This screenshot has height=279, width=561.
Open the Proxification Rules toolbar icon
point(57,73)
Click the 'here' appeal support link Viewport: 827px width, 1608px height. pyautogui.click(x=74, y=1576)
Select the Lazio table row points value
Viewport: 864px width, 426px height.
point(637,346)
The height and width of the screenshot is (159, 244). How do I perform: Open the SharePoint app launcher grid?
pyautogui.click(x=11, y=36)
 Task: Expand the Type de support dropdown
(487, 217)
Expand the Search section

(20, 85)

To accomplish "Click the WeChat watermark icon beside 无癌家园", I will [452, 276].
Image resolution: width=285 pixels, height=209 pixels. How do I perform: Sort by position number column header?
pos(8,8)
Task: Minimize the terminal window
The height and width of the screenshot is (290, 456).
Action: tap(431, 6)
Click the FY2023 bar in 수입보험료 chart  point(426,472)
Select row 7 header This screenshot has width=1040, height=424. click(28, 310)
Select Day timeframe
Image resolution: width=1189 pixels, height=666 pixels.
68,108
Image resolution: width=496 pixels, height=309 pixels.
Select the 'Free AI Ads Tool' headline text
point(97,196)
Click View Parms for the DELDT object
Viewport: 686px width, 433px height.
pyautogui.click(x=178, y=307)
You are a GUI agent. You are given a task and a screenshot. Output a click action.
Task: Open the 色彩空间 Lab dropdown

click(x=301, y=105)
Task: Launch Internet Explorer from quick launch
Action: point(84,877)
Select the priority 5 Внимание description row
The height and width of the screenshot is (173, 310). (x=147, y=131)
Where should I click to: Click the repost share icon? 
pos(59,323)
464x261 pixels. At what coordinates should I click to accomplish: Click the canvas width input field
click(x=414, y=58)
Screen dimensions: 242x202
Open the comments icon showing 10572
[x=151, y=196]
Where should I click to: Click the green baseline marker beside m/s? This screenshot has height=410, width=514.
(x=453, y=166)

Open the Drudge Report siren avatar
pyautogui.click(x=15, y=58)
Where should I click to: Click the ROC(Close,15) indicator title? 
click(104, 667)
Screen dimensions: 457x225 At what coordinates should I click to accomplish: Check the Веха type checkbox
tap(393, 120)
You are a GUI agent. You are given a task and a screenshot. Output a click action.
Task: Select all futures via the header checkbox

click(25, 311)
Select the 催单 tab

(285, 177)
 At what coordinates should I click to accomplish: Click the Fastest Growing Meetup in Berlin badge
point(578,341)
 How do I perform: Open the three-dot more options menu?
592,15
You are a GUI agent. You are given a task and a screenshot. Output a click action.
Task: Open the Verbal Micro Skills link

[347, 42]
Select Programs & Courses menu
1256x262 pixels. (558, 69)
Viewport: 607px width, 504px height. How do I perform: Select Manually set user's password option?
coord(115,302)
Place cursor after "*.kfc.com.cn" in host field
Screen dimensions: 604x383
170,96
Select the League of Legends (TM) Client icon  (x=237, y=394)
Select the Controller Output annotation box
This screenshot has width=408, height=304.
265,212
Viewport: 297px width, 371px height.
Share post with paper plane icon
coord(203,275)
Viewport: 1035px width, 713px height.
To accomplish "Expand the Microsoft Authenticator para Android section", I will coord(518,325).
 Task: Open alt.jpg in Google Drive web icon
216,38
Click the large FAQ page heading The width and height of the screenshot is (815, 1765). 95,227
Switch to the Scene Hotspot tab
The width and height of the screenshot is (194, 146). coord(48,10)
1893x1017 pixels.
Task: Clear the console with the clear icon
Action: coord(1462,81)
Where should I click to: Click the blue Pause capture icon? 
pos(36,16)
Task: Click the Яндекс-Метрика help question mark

- **PROBLEM DETAILS**: Determine how many lines of the data contain the word "will", and reply with that number only.

- **RESULT BELOW**: 2